Crianças pequenas farão de tudo para obter a atenção de pais distraídos. Então precisamos refletir se os ataques de birra tão frequentes atualmente são uma tentativa de nossos filhos de nos resgatar, de terem a nossa atenção integral, sem nos dividir com o celular em nossas mãos. Por isso, mais uma vez fica a sugestão: se desejamos que nossos filhos desenvolvam um uso responsável da tecnologia, precisamos dar o exemplo, desconectando do mundo virtual e nos conectando com quem está ali, apenas querendo um pouco da nossa atenção.

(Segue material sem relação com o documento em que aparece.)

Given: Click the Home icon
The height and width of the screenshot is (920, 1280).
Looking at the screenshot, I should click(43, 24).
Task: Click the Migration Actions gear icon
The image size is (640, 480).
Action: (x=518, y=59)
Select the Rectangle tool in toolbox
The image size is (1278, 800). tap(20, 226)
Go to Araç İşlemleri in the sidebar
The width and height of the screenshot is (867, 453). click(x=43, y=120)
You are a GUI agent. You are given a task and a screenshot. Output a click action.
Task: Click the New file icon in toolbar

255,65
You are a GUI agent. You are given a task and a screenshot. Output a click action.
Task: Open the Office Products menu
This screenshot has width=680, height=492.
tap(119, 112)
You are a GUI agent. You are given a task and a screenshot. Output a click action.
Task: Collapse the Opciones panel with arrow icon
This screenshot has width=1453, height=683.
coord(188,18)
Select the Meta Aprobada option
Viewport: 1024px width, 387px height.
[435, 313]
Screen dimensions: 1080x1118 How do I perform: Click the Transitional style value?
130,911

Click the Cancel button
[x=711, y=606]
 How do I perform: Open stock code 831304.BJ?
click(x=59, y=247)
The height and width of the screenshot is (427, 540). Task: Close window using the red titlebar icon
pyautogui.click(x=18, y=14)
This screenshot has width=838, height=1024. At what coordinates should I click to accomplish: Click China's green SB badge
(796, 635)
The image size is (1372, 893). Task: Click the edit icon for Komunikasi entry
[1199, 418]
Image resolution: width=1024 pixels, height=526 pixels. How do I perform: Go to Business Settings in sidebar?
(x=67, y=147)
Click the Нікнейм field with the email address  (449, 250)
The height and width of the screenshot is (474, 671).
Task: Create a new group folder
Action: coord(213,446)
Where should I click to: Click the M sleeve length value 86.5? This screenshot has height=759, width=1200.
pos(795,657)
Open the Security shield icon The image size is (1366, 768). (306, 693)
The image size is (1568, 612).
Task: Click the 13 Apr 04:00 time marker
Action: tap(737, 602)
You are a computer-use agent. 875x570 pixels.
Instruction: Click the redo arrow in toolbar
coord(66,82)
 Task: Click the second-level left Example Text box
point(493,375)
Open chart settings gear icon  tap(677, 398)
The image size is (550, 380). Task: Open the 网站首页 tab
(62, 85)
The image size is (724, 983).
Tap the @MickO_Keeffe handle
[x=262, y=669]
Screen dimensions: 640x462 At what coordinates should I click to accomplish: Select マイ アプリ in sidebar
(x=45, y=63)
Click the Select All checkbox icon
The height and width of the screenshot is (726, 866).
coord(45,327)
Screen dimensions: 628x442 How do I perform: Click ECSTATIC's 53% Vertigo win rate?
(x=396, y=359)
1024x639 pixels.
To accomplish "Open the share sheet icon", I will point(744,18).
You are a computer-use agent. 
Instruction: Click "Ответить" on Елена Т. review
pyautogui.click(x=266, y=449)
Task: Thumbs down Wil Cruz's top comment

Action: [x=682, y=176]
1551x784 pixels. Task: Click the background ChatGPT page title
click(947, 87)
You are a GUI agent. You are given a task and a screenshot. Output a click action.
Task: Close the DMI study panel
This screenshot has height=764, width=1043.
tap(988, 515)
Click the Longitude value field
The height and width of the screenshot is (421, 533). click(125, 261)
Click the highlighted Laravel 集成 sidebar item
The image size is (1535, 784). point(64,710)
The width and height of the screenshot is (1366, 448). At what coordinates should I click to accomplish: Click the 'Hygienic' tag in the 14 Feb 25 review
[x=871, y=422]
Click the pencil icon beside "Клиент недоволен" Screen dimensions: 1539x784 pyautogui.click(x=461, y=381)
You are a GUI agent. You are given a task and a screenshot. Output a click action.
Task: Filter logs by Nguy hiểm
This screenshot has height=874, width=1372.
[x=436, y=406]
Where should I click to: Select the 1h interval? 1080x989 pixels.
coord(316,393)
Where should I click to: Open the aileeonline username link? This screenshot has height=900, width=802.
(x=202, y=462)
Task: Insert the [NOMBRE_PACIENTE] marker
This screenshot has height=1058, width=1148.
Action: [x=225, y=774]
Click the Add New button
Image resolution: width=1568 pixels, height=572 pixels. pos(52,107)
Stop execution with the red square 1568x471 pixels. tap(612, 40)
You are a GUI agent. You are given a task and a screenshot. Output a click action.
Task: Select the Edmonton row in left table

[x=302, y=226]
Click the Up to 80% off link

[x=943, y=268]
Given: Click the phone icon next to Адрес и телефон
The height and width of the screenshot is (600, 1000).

Autora: Carolina Aita Flores, psicóloga clínica e perinatal


PS: Após terminar de escrever essa matéria, no dia seguinte, a Sociedade Brasileira de Pediatria lançou o Manual de Orientação #MenosTelas #MaisSaúde. No manual você pode encontrar informações sobre os efeitos nocivos do uso de eletrônicos no desenvolvimento cerebral e mental de bebês e crianças; os principais problemas médicos e de saúde associados ao uso de tecnologia; os principais fatores de risco e de proteção no contexto familiar na era digital; uma classificação indicativa a respeito do tempo de tela e orientações sobre como os pais podem modular o uso responsável de tecnologia.


Referências:


Alyson Schafer - Tech-Distracted Parenting Can Harm Your Children But There Are Ways To Curb Your Addiction: Kids of tech-addicted parents have shown higher rates of depression and anxiety.


Carrie Shrier - The dangers of distracted parenting: Parents today are often paying less attention to their children due to hand-held devices.


Erika Christakis - The Dangers of Distracted Parenting: When it comes to children’s development, parents should worry less about kids’ screen time—and more about their own.


Laboratório de educação - Parentalidade distraída: o mal dos adultos que dão mais atenção às telas do que às crianças.